Problem statement: Render every one of the records below as a numbered list, one line per item, and omit any blank lines.

Data shown:
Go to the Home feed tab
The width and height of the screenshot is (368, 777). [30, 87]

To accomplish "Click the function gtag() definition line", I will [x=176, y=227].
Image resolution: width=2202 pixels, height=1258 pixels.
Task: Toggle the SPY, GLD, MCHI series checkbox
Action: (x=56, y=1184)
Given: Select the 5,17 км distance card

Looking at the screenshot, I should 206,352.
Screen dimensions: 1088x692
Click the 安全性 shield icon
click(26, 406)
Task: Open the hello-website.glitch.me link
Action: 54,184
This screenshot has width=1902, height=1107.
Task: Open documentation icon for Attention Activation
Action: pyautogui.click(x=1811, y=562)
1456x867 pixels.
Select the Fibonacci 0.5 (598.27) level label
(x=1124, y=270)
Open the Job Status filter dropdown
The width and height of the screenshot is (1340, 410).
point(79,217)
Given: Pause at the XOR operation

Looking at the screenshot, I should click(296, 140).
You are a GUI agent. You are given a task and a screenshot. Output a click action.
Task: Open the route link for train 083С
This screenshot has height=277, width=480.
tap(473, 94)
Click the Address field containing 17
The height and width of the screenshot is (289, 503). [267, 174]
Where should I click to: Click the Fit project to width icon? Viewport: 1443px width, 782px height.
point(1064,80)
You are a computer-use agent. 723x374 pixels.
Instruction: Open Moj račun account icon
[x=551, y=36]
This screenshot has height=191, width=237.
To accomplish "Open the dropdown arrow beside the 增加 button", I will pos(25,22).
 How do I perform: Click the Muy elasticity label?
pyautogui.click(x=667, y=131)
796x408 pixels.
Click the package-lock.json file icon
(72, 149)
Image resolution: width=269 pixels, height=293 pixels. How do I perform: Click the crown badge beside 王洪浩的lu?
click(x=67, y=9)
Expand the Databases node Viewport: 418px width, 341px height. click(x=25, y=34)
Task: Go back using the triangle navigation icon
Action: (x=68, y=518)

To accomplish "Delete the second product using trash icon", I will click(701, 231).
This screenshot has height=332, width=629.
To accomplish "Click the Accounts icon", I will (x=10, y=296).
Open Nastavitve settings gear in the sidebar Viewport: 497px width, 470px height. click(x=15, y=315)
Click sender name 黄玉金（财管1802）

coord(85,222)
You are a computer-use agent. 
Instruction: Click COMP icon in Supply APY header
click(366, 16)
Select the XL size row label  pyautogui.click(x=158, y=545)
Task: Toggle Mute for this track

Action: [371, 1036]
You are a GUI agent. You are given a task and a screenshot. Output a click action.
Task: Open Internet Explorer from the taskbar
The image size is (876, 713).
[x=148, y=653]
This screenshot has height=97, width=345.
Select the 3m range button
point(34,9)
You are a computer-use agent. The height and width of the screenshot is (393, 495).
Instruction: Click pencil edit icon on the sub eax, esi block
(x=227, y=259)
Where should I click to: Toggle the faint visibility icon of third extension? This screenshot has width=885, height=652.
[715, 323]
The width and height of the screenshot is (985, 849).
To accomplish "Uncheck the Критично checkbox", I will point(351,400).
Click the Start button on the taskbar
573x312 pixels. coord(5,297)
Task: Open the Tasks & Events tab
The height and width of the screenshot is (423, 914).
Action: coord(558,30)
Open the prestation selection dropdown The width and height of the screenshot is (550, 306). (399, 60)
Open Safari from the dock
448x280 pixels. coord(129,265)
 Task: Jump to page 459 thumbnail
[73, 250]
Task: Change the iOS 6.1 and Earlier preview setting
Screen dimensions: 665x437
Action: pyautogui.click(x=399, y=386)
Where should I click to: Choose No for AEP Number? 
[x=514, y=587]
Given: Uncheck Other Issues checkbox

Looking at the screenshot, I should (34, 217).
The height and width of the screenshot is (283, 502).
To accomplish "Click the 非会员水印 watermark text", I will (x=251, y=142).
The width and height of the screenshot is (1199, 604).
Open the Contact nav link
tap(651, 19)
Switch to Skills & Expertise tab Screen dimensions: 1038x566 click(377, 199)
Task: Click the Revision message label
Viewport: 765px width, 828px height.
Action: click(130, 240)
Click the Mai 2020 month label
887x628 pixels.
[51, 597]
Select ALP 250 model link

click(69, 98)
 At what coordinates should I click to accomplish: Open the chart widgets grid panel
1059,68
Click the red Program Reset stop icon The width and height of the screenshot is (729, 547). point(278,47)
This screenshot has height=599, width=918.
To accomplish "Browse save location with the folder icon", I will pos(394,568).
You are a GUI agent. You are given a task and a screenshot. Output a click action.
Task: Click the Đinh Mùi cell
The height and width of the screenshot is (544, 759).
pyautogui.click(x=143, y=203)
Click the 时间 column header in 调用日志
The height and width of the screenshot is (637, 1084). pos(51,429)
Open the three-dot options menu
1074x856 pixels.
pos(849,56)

Exercise response:
1. Go to the Home feed tab
2. The width and height of the screenshot is (368, 777). [30, 87]
3. To accomplish "Click the function gtag() definition line", I will [x=176, y=227].
4. Image resolution: width=2202 pixels, height=1258 pixels.
5. Task: Toggle the SPY, GLD, MCHI series checkbox
6. Action: (x=56, y=1184)
7. Given: Select the 5,17 км distance card
8. Looking at the screenshot, I should 206,352.
9. Screen dimensions: 1088x692
10. Click the 安全性 shield icon
11. click(26, 406)
12. Task: Open the hello-website.glitch.me link
13. Action: 54,184
14. This screenshot has width=1902, height=1107.
15. Task: Open documentation icon for Attention Activation
16. Action: pyautogui.click(x=1811, y=562)
17. 1456x867 pixels.
18. Select the Fibonacci 0.5 (598.27) level label
19. (x=1124, y=270)
20. Open the Job Status filter dropdown
21. The width and height of the screenshot is (1340, 410).
22. point(79,217)
23. Given: Pause at the XOR operation
24. Looking at the screenshot, I should click(296, 140).
25. You are a GUI agent. You are given a task and a screenshot. Output a click action.
26. Task: Open the route link for train 083С
27. This screenshot has height=277, width=480.
28. tap(473, 94)
29. Click the Address field containing 17
30. The height and width of the screenshot is (289, 503). [267, 174]
31. Where should I click to: Click the Fit project to width icon? Viewport: 1443px width, 782px height.
32. point(1064,80)
33. You are a computer-use agent. 723x374 pixels.
34. Instruction: Open Moj račun account icon
35. [x=551, y=36]
36. This screenshot has height=191, width=237.
37. To accomplish "Open the dropdown arrow beside the 增加 button", I will pos(25,22).
38.  How do I perform: Click the Muy elasticity label?
39. pyautogui.click(x=667, y=131)
40. 796x408 pixels.
41. Click the package-lock.json file icon
42. (72, 149)
43. Image resolution: width=269 pixels, height=293 pixels. How do I perform: Click the crown badge beside 王洪浩的lu?
44. click(x=67, y=9)
45. Expand the Databases node Viewport: 418px width, 341px height. click(x=25, y=34)
46. Task: Go back using the triangle navigation icon
47. Action: (x=68, y=518)
48. To accomplish "Delete the second product using trash icon", I will click(701, 231).
49. This screenshot has height=332, width=629.
50. To accomplish "Click the Accounts icon", I will (x=10, y=296).
51. Open Nastavitve settings gear in the sidebar Viewport: 497px width, 470px height. click(x=15, y=315)
52. Click sender name 黄玉金（财管1802）
53. coord(85,222)
54. You are a computer-use agent. 
55. Instruction: Click COMP icon in Supply APY header
56. click(366, 16)
57. Select the XL size row label  pyautogui.click(x=158, y=545)
58. Task: Toggle Mute for this track
59. Action: [371, 1036]
60. You are a GUI agent. You are given a task and a screenshot. Output a click action.
61. Task: Open Internet Explorer from the taskbar
62. The image size is (876, 713).
63. [x=148, y=653]
64. This screenshot has height=97, width=345.
65. Select the 3m range button
66. point(34,9)
67. You are a computer-use agent. The height and width of the screenshot is (393, 495).
68. Instruction: Click pencil edit icon on the sub eax, esi block
69. (x=227, y=259)
70. Where should I click to: Toggle the faint visibility icon of third extension? This screenshot has width=885, height=652.
71. [715, 323]
72. The width and height of the screenshot is (985, 849).
73. To accomplish "Uncheck the Критично checkbox", I will point(351,400).
74. Click the Start button on the taskbar
75. 573x312 pixels. coord(5,297)
76. Task: Open the Tasks & Events tab
77. The height and width of the screenshot is (423, 914).
78. Action: coord(558,30)
79. Open the prestation selection dropdown The width and height of the screenshot is (550, 306). (399, 60)
80. Open Safari from the dock
81. 448x280 pixels. coord(129,265)
82.  Task: Jump to page 459 thumbnail
83. [73, 250]
84. Task: Change the iOS 6.1 and Earlier preview setting
85. Screen dimensions: 665x437
86. Action: pyautogui.click(x=399, y=386)
87. Where should I click to: Choose No for AEP Number? 
88. [x=514, y=587]
89. Given: Uncheck Other Issues checkbox
90. Looking at the screenshot, I should (34, 217).
91. The height and width of the screenshot is (283, 502).
92. To accomplish "Click the 非会员水印 watermark text", I will (x=251, y=142).
93. The width and height of the screenshot is (1199, 604).
94. Open the Contact nav link
95. tap(651, 19)
96. Switch to Skills & Expertise tab Screen dimensions: 1038x566 click(377, 199)
97. Task: Click the Revision message label
98. Viewport: 765px width, 828px height.
99. Action: click(130, 240)
100. Click the Mai 2020 month label
101. 887x628 pixels.
102. [51, 597]
103. Select ALP 250 model link
104. click(69, 98)
105.  At what coordinates should I click to accomplish: Open the chart widgets grid panel
106. 1059,68
107. Click the red Program Reset stop icon The width and height of the screenshot is (729, 547). point(278,47)
108. This screenshot has height=599, width=918.
109. To accomplish "Browse save location with the folder icon", I will pos(394,568).
110. You are a GUI agent. You are given a task and a screenshot. Output a click action.
111. Task: Click the Đinh Mùi cell
112. The height and width of the screenshot is (544, 759).
113. pyautogui.click(x=143, y=203)
114. Click the 时间 column header in 调用日志
115. The height and width of the screenshot is (637, 1084). pos(51,429)
116. Open the three-dot options menu
117. 1074x856 pixels.
118. pos(849,56)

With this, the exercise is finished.